# Do Angelfish eat plants?



## Mangala (Jul 23, 2006)

Angelfish will sometimes destroy plants. It's not necessarily diet, sometimes it's just boredom. You might try getting your angel a buddy or 5, but then he might just teach the rest of the angels to destroy plants and you'll just have a bunch of plant destroying angels. 

You might drop in some algae wafers to see if that will help.


----------



## fishscale (May 29, 2007)

Angelfish are cichlids, which are naughty


----------



## intermediate_noob (Jan 23, 2007)

I have 11 Angles in a tank and they ALL peck at my Hygrophila and destroy it. They also mangled my stargrass so bad that I had to remove it. I also have some dwarf sag and micro swords they uproot as well as my camboba. 

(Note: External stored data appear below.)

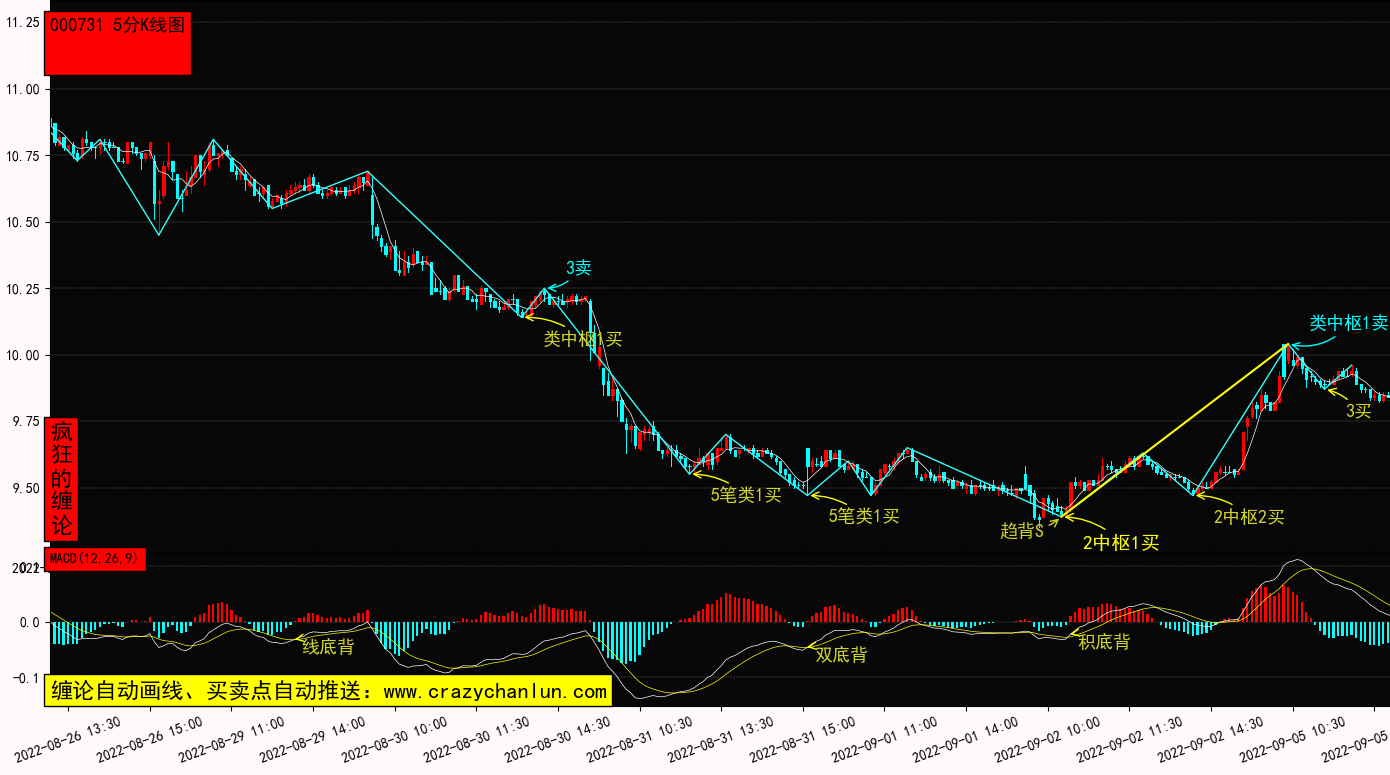Click the vertical 疯狂的缠论 red label
Viewport: 1390px width, 775px height.
(62, 478)
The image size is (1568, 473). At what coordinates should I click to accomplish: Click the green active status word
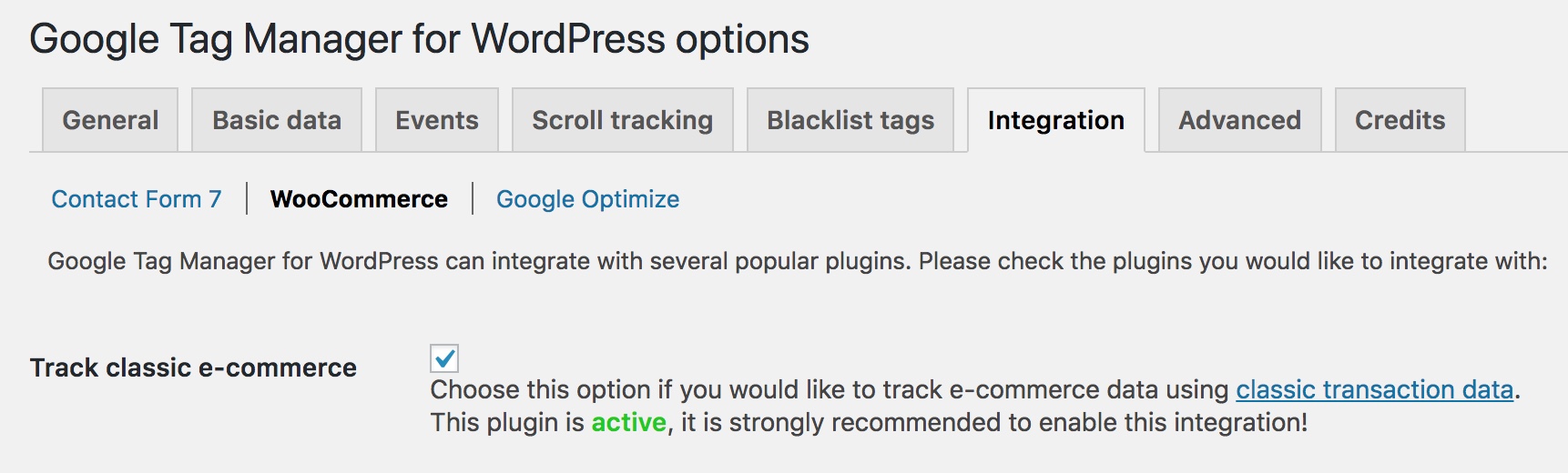628,423
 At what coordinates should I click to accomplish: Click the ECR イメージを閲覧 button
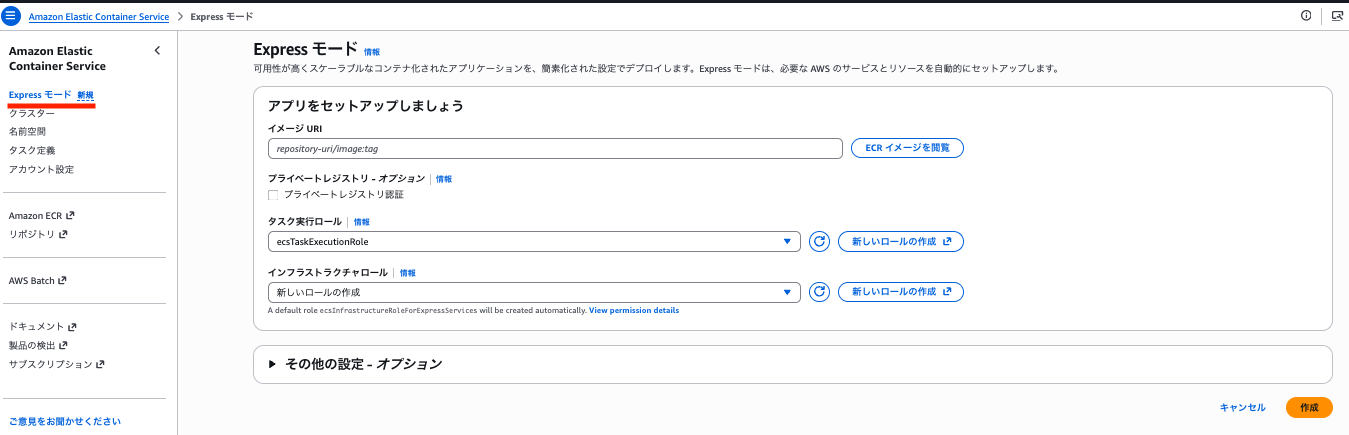click(x=907, y=148)

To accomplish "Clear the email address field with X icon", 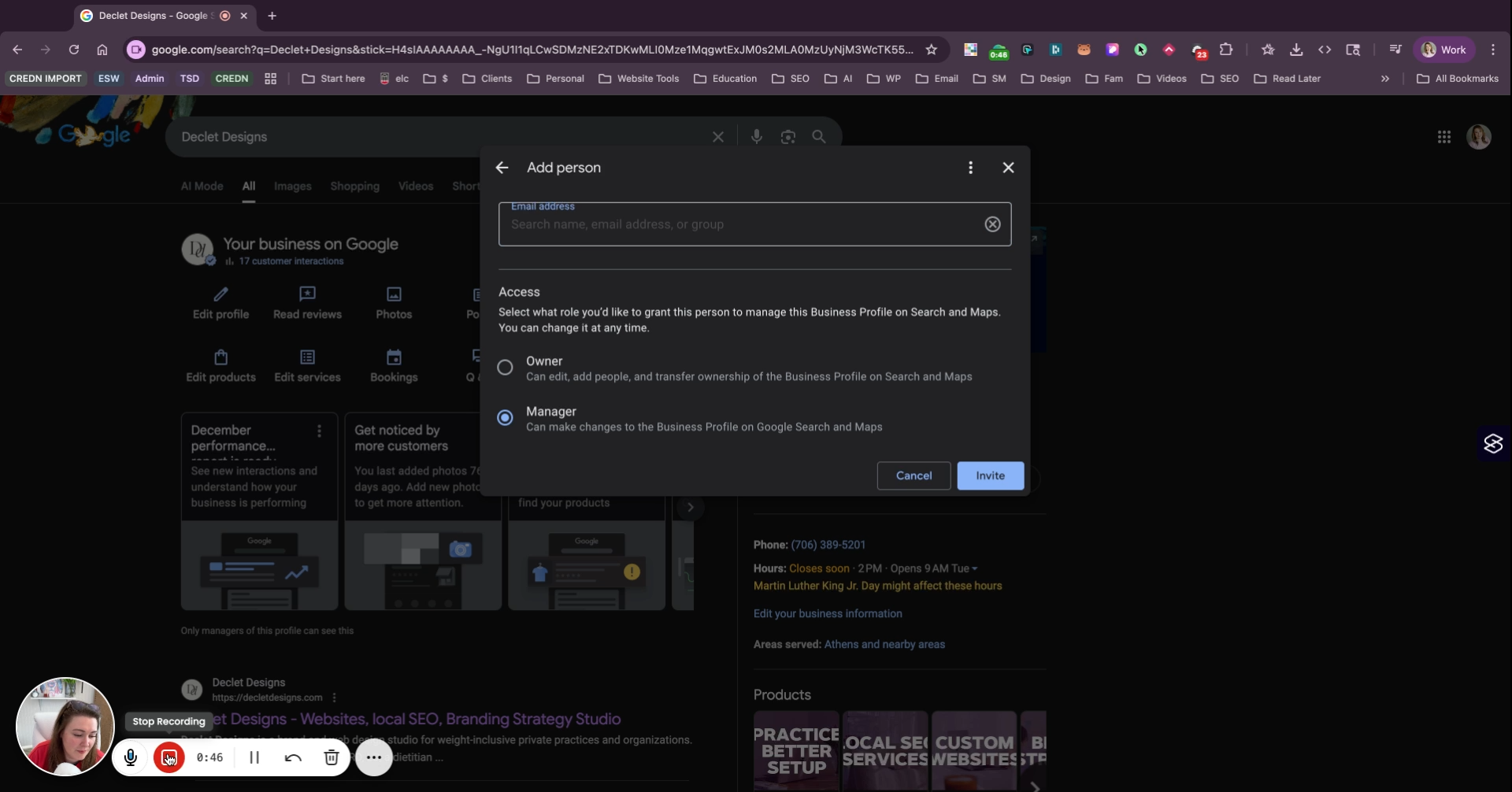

These are beautiful fish and great to keep, but they are cichlids to the core.


----------



## turbosaurus (Nov 19, 2005)

My angels only pick at leaves when they are cleaning a spawning site. Otherwise they are "angles" when it comes to behaving around my plants. 

Usually they select a nice big wide leaf. In my tanks they always go for the swords, but if they don't have something that sturdy they'll use anything. I've lost a whole stand of crypts from them pecking at it.


----------



## Lupin (Nov 21, 2006)

My gold angels ate all the leaves of the _Nymphaea lotus_.:smile:


----------